__EXERCISE GOAL__. According to the article on the SSMU Judicial Board petition, on what date did the Board of Directors approve the referendum question?

__TEXT BLOCK__.
Students file Judicial Board petition after Board unilaterally approves referendum question on raising GA quorum

The Students’ Society of McGill University (SSMU) Board of Directors’ (BoD’s) decision to approve a referendum question to raise the General Assembly (GA) quorum to 350 members violated the SSMU Constitution, according to a Judicial Board petition filed on November 6.

The SSMU Constitution and Internal Regulations provide for two ways to initiate a referendum: through a motion of the Legislative Council or through a student-initiated petition, the deadline for which was on October 25. According to the Judicial Board petition, the BoD approved the referendum question on October 29, four days after the deadline, without consulting the Legislative Council and without a student-initiated question having been submitted to Elections SSMU.

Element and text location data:
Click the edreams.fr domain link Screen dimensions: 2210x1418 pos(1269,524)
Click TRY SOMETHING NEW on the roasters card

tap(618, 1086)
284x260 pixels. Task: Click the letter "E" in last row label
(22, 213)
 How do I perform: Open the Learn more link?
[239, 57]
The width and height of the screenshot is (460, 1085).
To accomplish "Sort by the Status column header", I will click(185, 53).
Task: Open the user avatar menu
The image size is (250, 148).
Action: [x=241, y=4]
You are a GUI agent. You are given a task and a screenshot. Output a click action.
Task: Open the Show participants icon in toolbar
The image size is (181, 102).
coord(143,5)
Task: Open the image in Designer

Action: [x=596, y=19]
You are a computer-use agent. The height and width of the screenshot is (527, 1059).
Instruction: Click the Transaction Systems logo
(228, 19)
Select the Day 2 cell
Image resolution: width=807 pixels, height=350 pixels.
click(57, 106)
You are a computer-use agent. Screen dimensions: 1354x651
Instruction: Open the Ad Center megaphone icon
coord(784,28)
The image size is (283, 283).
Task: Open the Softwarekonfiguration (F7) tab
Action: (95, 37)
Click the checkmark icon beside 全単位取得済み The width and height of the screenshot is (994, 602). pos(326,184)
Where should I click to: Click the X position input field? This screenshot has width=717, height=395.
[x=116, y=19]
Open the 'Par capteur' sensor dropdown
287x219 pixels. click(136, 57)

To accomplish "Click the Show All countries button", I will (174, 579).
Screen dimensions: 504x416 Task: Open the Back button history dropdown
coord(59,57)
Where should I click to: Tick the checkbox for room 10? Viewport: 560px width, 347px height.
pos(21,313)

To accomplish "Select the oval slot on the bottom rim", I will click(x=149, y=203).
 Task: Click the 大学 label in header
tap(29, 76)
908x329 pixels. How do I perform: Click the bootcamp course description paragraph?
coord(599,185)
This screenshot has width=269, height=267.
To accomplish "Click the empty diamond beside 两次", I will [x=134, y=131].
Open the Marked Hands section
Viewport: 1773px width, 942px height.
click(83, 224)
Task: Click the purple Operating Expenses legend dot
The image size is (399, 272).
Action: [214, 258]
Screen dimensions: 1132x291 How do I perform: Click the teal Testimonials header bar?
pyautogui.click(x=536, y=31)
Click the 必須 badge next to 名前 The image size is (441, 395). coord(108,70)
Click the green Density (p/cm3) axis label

__EXERCISE SOLUTION__. October 29, four days after the October 25 deadline.